After that AALS panel, a law professor who teaches at a state university law school in the midwest approached me and said he thought my plea for a more empathic approach to low-education whites could help him and his colleagues better understand their students, most of whom are conservative to one degree or another, and many who are Trump supporters. Of course, not all conservative white voters are low-income and/or low-education (an angle on the 2016 election often lost on the media; see more here and here) but some overlap exists. So, wouldn’t it be great if law profs could take their generally positive reaction to J.D. Vance and Hillbilly Elegy and use it to inform how they engage their own students who may be similarly situated to J.D. before he got that fancy schmancy Yale Law degree. In this regard, we should credit Yale Law’s Amy Chua, who saw value in Vance as a student and mentored him while we was at Yale. (One can’t help wonder the extent to which the sensationalism of Chua’s Battle Hymn of the Tiger Mother inspired similar sensationalism in Hillbilly Elegy, but I digress).
UC Davis Undergraduate Education has just launched a #firstgen initiative. In its initial phase, the program encourages professors who are the first generation in their family to get a college degree to “out” themselves (as by wearing to class these cool T-shirts they have supplied to us) so that first gen students can find us, seek us out for mentoring. The program also aims to educate faculty about first gen student perspectives, encouraging us to be transparent about expectations and grading, reminding us that not all of our students will have parents who can coach them toward success, who will understand the significance of opportunities on offer, let alone how to actively seek out those opportunities. Among the startling figures that have come to the fore with this new UC Davis initiative: 42% of our undergrads are first gen, a number that no doubt reflects the enormous racial and ethnic diversity of California and our student body. Further, more than 300 faculty members from across campus have self identified as first gen by joining an online faculty directory. At an initial gathering, I noticed that many of them/us appeared to be non-Hispanic white, though perhaps that is a generational thing. Our law school also has a #firstgen program in the works. A few other law schools already boast these, and numerous undergraduate programs do, too (see more here, here, here, here, and here).

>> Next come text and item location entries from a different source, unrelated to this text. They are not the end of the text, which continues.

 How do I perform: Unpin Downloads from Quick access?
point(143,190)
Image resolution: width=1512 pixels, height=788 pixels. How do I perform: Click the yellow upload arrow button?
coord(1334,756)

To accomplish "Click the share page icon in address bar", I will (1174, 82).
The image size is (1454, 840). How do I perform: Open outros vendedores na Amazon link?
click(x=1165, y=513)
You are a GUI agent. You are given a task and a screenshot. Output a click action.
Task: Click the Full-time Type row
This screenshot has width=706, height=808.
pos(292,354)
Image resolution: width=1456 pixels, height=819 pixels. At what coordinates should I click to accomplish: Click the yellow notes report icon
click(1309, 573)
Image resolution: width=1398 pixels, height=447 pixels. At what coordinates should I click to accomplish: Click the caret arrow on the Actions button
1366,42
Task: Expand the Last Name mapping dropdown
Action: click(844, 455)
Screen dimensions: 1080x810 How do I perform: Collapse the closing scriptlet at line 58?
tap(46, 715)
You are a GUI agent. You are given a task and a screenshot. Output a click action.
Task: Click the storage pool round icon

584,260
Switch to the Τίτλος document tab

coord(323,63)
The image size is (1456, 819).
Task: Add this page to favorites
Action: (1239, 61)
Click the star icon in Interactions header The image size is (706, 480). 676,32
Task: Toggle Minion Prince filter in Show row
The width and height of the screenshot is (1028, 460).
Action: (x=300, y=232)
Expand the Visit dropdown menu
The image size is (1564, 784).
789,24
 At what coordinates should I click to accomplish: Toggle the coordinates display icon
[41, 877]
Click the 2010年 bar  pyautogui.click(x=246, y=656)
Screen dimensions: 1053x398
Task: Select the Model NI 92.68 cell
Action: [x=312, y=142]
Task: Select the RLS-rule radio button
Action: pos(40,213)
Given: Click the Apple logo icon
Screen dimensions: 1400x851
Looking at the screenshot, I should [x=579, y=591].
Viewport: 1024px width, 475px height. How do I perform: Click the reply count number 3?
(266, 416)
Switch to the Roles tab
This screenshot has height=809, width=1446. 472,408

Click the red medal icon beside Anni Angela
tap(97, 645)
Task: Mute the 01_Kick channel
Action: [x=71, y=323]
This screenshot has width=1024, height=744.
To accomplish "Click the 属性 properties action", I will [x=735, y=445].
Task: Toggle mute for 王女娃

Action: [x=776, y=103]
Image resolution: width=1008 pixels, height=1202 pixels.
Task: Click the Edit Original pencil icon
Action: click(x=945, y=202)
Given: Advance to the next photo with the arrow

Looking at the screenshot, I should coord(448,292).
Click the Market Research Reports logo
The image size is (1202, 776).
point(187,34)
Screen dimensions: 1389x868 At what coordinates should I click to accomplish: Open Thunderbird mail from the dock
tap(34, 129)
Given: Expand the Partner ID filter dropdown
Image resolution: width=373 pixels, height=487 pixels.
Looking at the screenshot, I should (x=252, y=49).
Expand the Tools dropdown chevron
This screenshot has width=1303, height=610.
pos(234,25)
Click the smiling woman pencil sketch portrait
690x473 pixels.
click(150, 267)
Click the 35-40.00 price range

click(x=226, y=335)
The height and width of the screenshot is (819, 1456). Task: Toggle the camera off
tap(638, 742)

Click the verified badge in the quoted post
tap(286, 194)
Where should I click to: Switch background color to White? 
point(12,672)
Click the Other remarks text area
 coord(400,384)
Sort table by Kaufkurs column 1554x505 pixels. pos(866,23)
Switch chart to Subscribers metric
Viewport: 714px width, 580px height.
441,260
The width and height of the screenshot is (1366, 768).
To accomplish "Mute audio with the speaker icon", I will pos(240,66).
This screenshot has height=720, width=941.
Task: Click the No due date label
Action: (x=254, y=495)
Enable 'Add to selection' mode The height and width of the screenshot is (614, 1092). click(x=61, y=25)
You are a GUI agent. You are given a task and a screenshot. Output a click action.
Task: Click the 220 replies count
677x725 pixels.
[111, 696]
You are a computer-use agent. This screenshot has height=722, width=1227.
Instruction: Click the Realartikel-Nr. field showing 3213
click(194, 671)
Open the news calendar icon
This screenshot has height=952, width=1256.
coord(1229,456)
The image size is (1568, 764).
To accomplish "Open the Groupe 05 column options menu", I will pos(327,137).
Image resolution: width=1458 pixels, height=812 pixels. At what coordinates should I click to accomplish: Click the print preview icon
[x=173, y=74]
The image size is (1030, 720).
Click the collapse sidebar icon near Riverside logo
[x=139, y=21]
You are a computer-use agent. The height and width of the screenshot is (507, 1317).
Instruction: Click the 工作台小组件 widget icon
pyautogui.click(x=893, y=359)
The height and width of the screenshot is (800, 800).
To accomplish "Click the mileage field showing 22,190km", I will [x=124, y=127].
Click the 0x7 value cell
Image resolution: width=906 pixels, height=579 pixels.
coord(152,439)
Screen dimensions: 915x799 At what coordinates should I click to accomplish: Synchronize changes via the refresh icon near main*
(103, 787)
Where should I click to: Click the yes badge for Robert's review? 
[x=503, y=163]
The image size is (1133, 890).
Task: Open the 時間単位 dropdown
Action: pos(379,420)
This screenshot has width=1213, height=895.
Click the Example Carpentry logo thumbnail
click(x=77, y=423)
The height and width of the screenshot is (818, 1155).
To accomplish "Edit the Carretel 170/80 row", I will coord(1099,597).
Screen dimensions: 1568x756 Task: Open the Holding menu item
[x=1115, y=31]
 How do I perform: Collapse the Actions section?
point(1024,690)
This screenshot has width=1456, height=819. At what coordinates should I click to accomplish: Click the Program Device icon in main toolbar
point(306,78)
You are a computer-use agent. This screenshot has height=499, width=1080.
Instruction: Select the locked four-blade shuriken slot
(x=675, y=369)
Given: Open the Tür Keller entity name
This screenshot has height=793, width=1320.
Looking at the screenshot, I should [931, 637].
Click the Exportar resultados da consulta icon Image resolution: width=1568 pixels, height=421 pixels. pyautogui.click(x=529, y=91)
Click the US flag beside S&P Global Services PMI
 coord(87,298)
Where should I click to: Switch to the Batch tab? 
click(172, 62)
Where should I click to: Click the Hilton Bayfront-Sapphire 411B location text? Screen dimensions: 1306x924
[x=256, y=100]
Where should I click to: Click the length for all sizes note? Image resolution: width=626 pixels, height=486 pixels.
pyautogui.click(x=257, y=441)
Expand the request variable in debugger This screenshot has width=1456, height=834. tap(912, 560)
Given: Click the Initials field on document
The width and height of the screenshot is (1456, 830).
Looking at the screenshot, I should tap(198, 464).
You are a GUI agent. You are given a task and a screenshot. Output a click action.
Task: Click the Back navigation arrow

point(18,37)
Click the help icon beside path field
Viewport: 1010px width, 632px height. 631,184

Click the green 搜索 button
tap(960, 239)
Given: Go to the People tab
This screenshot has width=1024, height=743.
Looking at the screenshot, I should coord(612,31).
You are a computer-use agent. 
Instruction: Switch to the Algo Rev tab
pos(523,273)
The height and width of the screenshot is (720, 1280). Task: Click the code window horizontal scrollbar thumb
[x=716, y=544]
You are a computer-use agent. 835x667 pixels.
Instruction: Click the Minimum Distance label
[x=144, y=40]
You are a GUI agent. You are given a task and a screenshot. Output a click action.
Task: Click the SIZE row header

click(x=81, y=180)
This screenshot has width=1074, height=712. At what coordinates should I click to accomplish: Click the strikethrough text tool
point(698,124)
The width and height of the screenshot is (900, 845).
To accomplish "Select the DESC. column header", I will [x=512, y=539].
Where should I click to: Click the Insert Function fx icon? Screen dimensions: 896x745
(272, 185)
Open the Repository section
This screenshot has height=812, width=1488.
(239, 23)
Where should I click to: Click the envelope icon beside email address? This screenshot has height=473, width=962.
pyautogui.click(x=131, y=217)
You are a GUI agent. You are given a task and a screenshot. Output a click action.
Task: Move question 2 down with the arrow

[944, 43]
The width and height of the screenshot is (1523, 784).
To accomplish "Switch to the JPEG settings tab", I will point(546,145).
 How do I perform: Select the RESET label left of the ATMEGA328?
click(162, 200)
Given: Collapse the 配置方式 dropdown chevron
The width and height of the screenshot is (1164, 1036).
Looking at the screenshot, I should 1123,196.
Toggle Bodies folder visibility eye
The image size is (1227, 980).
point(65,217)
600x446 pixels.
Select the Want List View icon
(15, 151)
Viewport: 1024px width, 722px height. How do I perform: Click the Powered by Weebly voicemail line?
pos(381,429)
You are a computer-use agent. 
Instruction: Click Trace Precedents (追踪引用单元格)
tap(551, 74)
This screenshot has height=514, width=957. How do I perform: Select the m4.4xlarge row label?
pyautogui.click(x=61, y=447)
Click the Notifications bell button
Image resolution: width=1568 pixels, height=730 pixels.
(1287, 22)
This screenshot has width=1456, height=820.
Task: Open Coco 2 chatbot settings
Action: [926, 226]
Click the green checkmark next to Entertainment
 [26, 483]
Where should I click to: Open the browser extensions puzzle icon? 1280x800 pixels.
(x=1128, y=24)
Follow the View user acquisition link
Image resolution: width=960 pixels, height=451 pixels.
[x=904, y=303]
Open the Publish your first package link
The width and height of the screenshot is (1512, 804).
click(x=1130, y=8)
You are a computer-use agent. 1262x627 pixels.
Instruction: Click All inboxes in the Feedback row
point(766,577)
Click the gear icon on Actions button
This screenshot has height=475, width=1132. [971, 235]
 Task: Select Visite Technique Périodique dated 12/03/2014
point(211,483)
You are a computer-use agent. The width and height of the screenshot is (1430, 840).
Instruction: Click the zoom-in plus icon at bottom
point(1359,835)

These “#firstgen” initiatives are important in that they remind us to see and assist not only racial and ethnic minority students, but also would-be class migrants who are white. We must be mindful of what all of these students need to succeed in a very different world than the one from whence they come. White skin is not a magic tonic. And as much as Hillbilly Elegy annoys me (see prior posts here, here and here for elaboration), if the book is good for something , that something may be cultivating empathy among those who can help aspiring class migrants–whatever their race or ethnicity, remembering that white people “have race,” too–to achieve the increasingly elusive “American Dream” via access to higher education.